• [Activity]:
Set down, exactly and only, everything from the line containing "The width and height of the screenshot is (868, 453)." down to the line containing "The height and width of the screenshot is (378, 588)." in the data below; the pictures are not part of the copy.

▼

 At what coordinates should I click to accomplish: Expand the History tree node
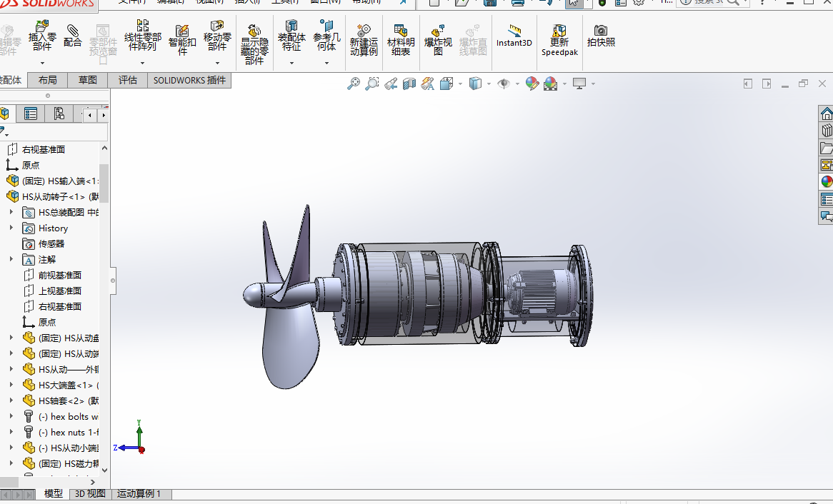pyautogui.click(x=11, y=228)
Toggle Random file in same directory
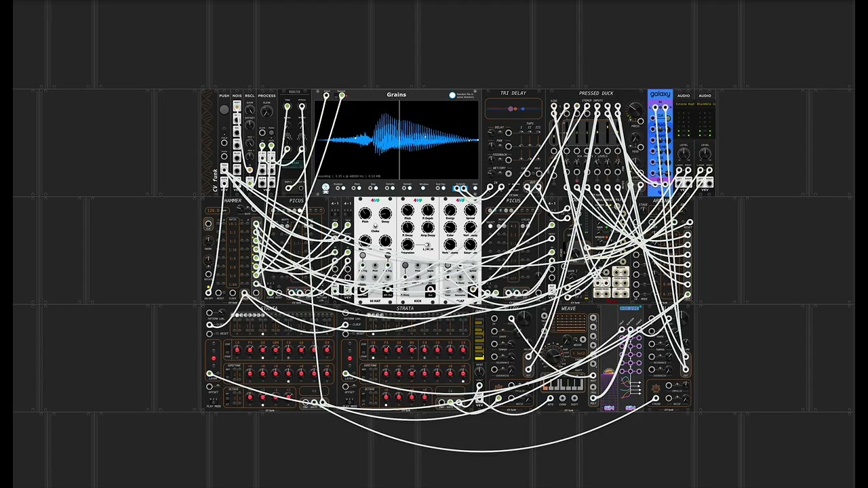 (x=452, y=95)
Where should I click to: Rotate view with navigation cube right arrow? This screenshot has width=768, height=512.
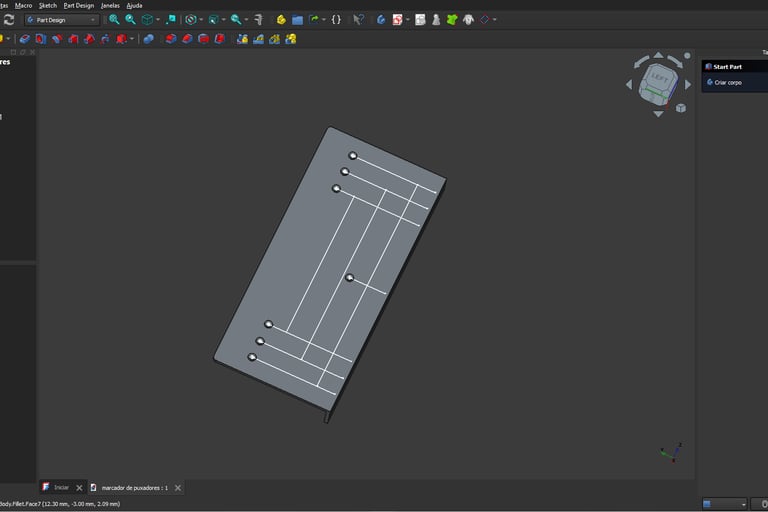click(688, 84)
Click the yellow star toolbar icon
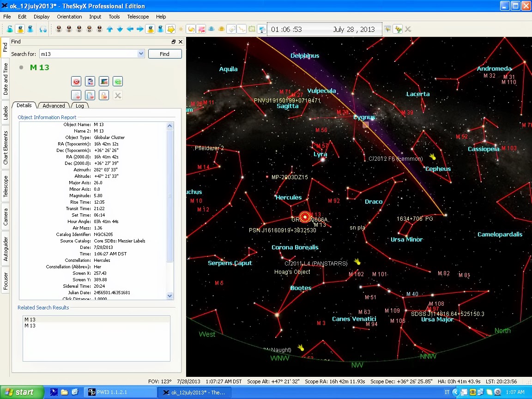Image resolution: width=532 pixels, height=399 pixels. [x=171, y=29]
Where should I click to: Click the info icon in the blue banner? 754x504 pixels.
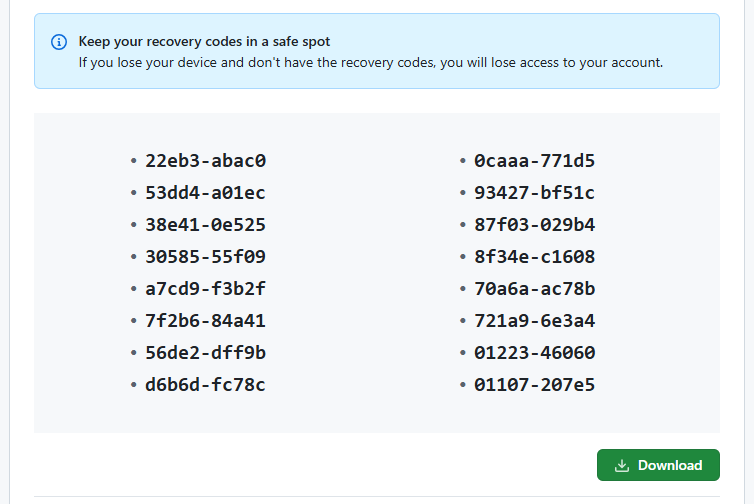pos(58,42)
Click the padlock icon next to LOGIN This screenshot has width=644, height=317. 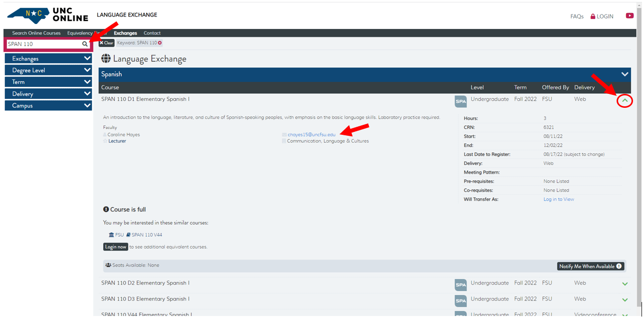tap(593, 16)
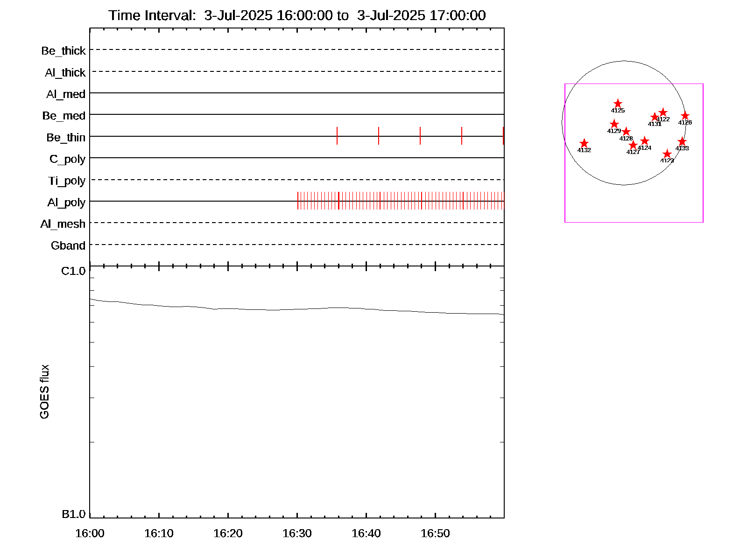Screen dimensions: 747x560
Task: Click the Be_thick filter label
Action: [x=63, y=51]
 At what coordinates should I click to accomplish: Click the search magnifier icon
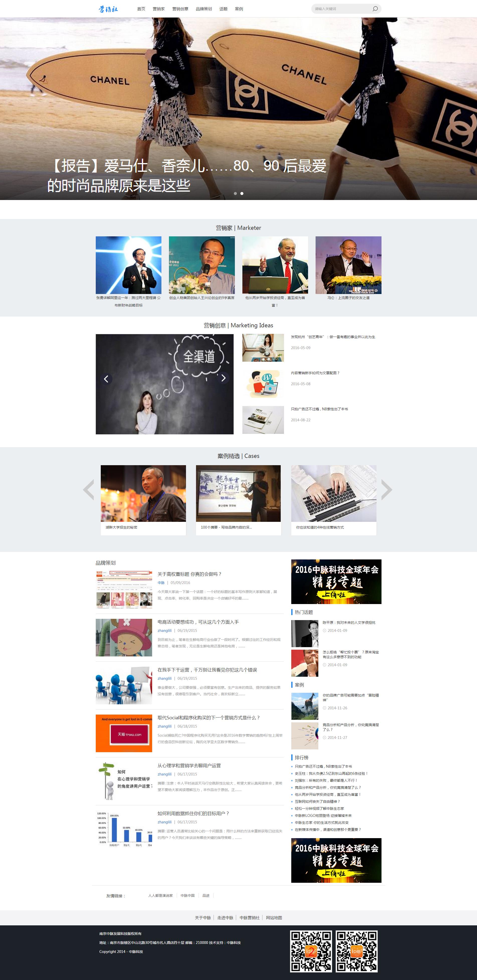(x=375, y=9)

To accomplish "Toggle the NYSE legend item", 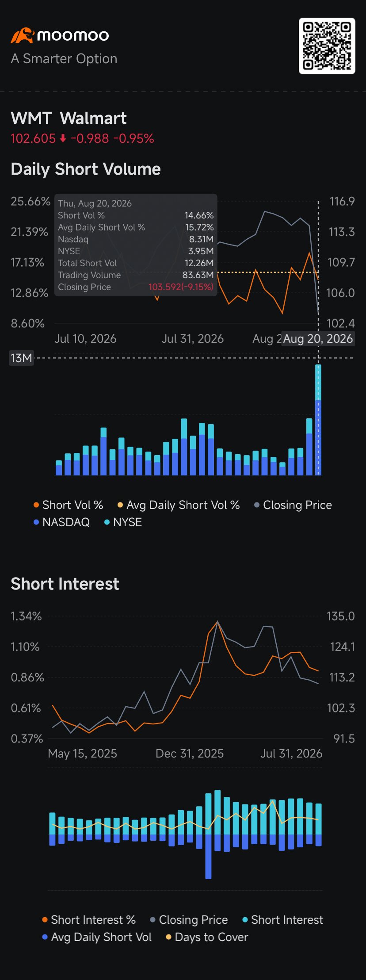I will point(123,522).
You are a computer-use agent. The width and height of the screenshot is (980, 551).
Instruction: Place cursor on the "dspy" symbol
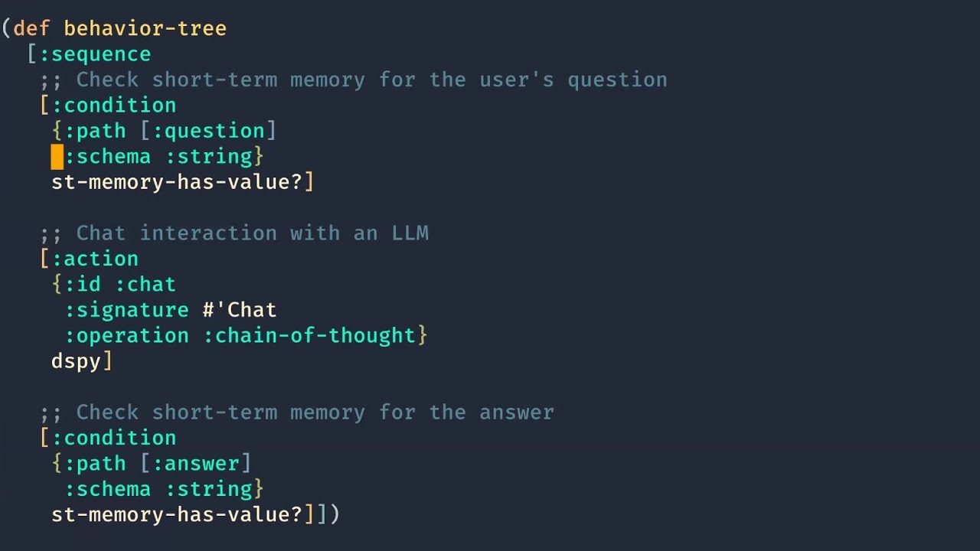[76, 361]
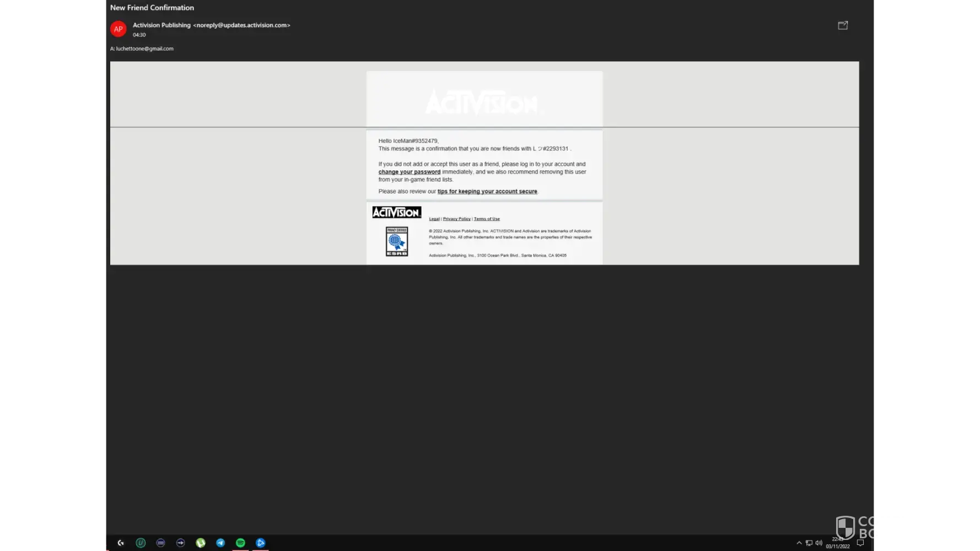Open Spotify from the taskbar
The height and width of the screenshot is (551, 980).
coord(240,543)
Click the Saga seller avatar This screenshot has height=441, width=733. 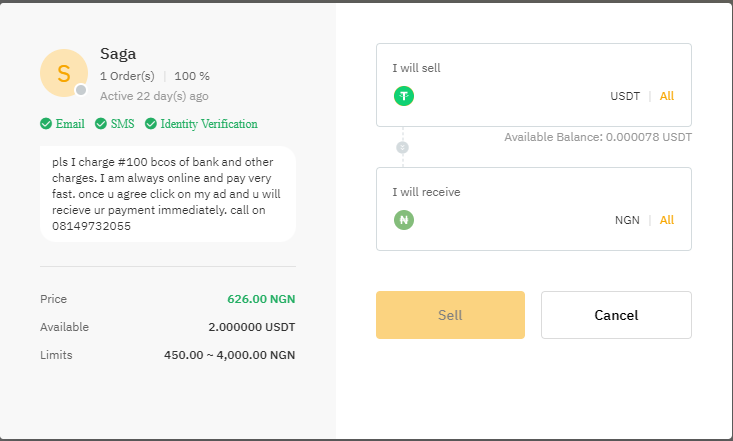tap(64, 73)
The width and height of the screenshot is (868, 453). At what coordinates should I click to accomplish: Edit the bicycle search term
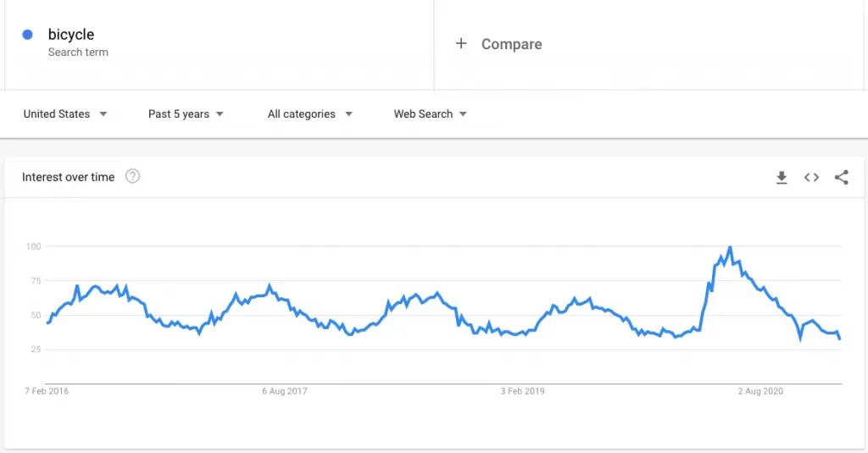pyautogui.click(x=71, y=35)
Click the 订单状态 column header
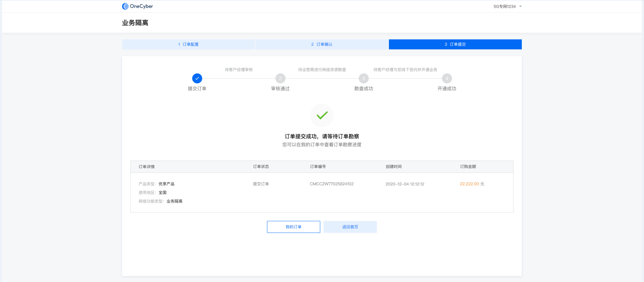 (x=261, y=167)
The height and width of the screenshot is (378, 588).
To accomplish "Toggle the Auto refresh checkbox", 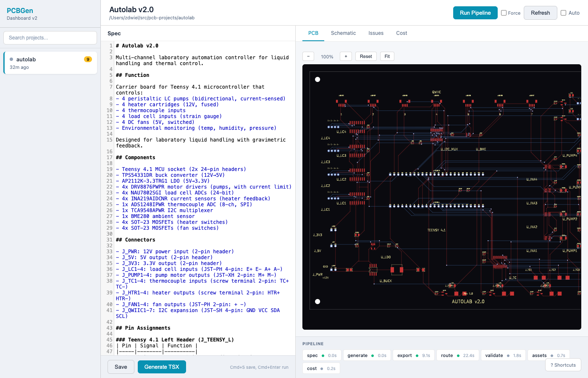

▲

• [Answer below]:
The width and height of the screenshot is (868, 453). At what coordinates should I click to accomplish: Edit the bicycle search term
pyautogui.click(x=71, y=35)
Click the 订单状态 column header
 (x=261, y=167)
The height and width of the screenshot is (378, 588).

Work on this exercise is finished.